As mentioned, the strategies employed by Union and Confederate forces in the Civil War were meant to inflict maximum pain, including on the civilians, to sap the other side’s will to fight. For the Northerners, it meant killing soldiers and making a continuation of the war unpalatable. For the Union it meant starving cities through blockades. Eventually it meant the wholesale destruction of southern cities.


Crewmembers of the USS Wissahickon by the ship's Dahlgren XI-inch pivot gun, during the Civil War.

3. New weapons of war 

Infantry rifles are not meant to wound, and never have been. During the Civil War, new small arms technologies were created that increased the destructive power and range of an infantry’s primary weapons considerably. 

Rifling was introduced to the standard musket, as were new ammunition rounds that could shatter bones upon impact. Weapons designers also created breech-loading weapons and cartridges that increased a unit’s firepower, as well as repeating rifles and gatling guns that could take out entire units. 

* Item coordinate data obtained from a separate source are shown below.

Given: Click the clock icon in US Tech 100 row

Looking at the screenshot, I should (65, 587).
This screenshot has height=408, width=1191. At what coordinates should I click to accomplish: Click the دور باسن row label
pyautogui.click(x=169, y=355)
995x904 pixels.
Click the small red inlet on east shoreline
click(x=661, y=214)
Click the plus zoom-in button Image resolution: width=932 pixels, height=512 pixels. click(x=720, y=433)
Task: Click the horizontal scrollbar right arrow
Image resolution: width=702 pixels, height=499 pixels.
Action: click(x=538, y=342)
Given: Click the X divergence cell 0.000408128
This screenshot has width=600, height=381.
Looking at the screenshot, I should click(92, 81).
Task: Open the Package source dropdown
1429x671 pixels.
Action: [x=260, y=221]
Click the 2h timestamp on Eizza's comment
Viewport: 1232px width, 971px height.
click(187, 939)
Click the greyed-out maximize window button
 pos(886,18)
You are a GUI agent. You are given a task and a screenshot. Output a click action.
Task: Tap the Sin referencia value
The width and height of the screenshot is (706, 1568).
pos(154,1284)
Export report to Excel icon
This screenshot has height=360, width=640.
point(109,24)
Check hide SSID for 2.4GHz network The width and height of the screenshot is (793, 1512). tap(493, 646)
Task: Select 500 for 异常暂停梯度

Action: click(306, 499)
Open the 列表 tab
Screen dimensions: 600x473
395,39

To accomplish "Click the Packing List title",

Confederate dead behind the stone wall of Marye's Heights, Virginia, killed during the Second Battle of Fredericksburg, which was in the eastern portion of the May 1863 Battle of Chancellorsville. (Wikimedia Commons)

4. Battlefield medicine

Of the estimated million or more casualties resulting from the Civil War, the vast majority of those killed in the armies fighting that war died from diseases due to poor sanitation, terrible food, or exposure to the elements. 

For those who were wounded in combat, basic sanitation in surgical wards had yet to be implemented. Wounds that today would have meant a short hospital stay were dangerous to life and limb. Surgeons were quick to remove limbs, especially if they became infected. Infected troops had a short life expectancy – and infection was rampant.